# Source excerpt:
[Spambayes] Frequency distribution for wordinfo counts?

Mon Feb 23 21:28:16 EST 2004

[Training to exhaustion]
> Seems to work pretty well.  Here's a run I did just now:
> 
>     % python ~/tmp/spambayes/contrib/tte.py -g 
> newham.clean.save -s newspam.clean.save -d tte.db 
>     round:  1, msgs:  770, ham misses: 196, spam misses: 244, 67.7s
>     round:  2, msgs:  770, ham misses:  33, spam misses:  55, 49.4s
>     round:  3, msgs:  770, ham misses:   8, spam misses:   5, 33.1s
>     round:  4, msgs:  770, ham misses:   0, spam misses:   0, 28.6s
>     1 untrained spams

How did these 770 messages get selected?  Is this a batch of recently
arrived mail, or some sort of pre-selected training collection?  Did tte.db
exist before this?

> Adding up the last column indicates a total run time of about 
> three minutes. I can live with that.

How often do you tend to run this?

[...]
> The database thus winds up smaller than it would be with a 
> more usual training approach.

Although slightly larger than mistake-based-training (541 instead of 440),
but presumably more accurate as well.

=Tony Meyer

# Extracted information:

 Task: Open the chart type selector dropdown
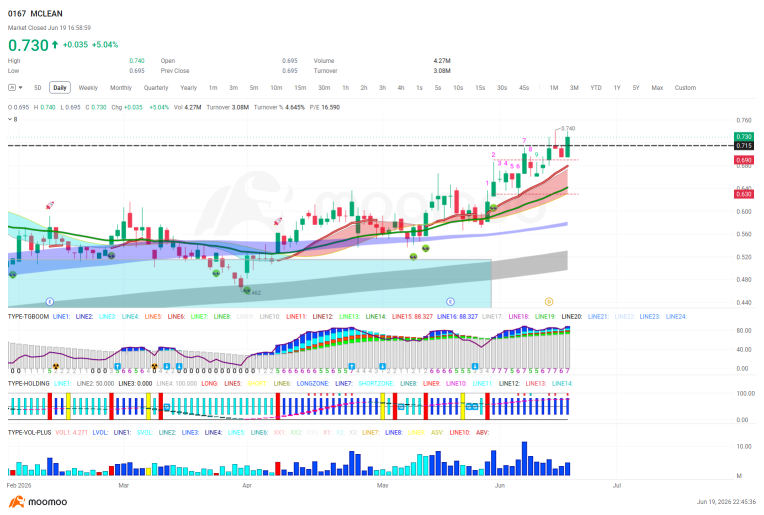point(15,88)
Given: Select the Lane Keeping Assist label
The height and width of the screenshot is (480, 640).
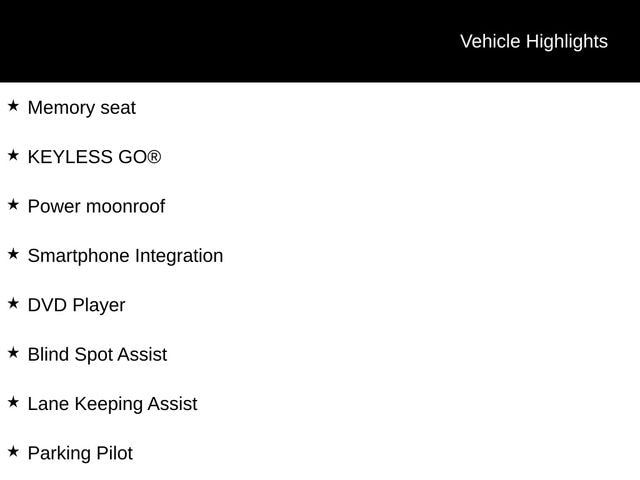Looking at the screenshot, I should click(x=112, y=404).
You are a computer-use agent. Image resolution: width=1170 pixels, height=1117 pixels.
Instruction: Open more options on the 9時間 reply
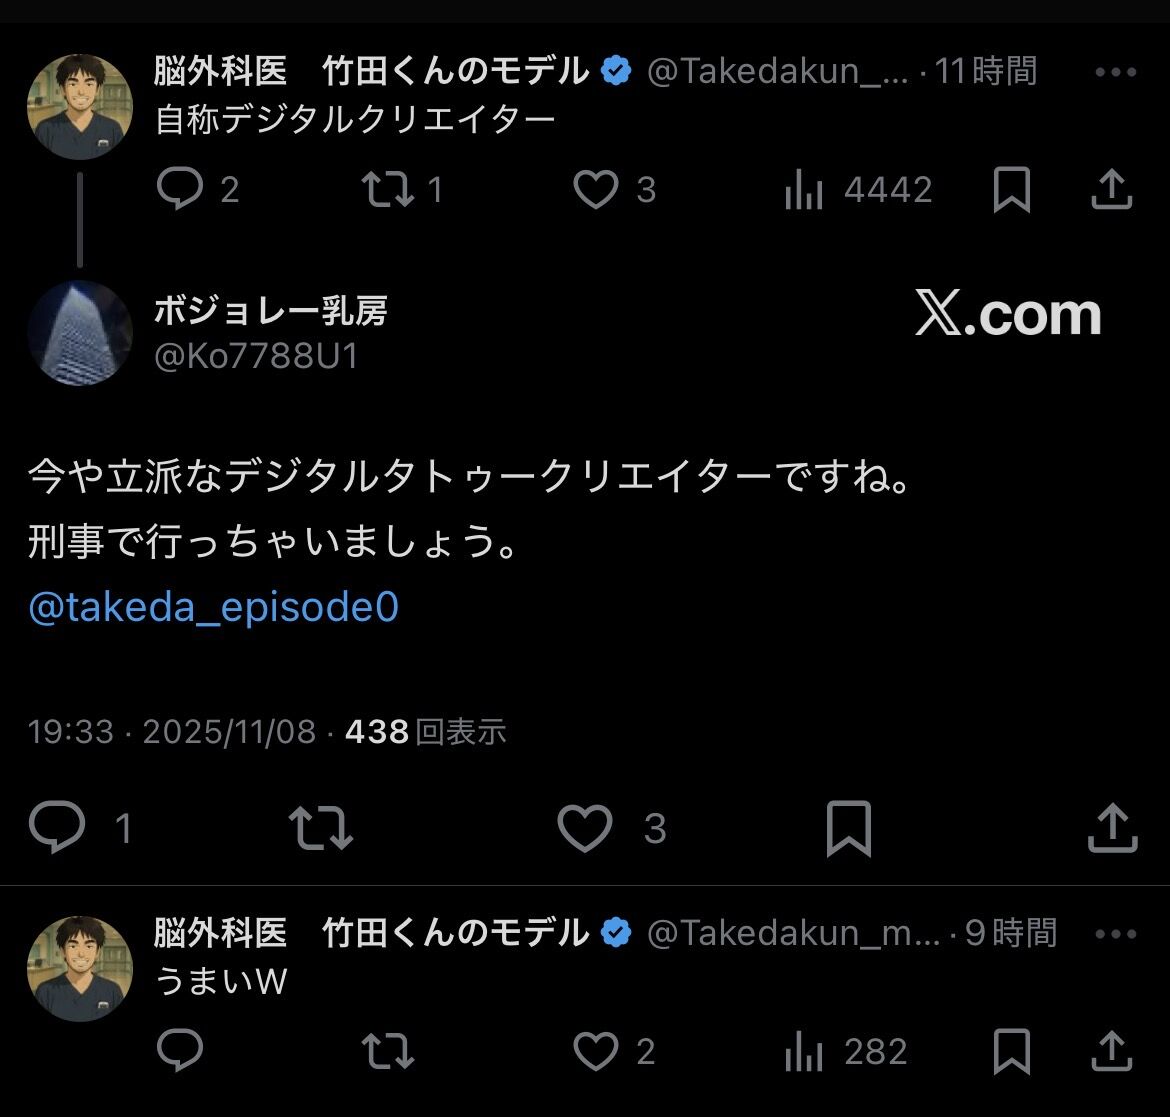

# Written problem:
Can you extract, word for word, the passage of the Spambayes post starting at "How did these" and ending at "to run this?"?

# Complete answer:
How did these 770 messages get selected?  Is this a batch of recently
arrived mail, or some sort of pre-selected training collection?  Did tte.db
exist before this?

> Adding up the last column indicates a total run time of about 
> three minutes. I can live with that.

How often do you tend to run this?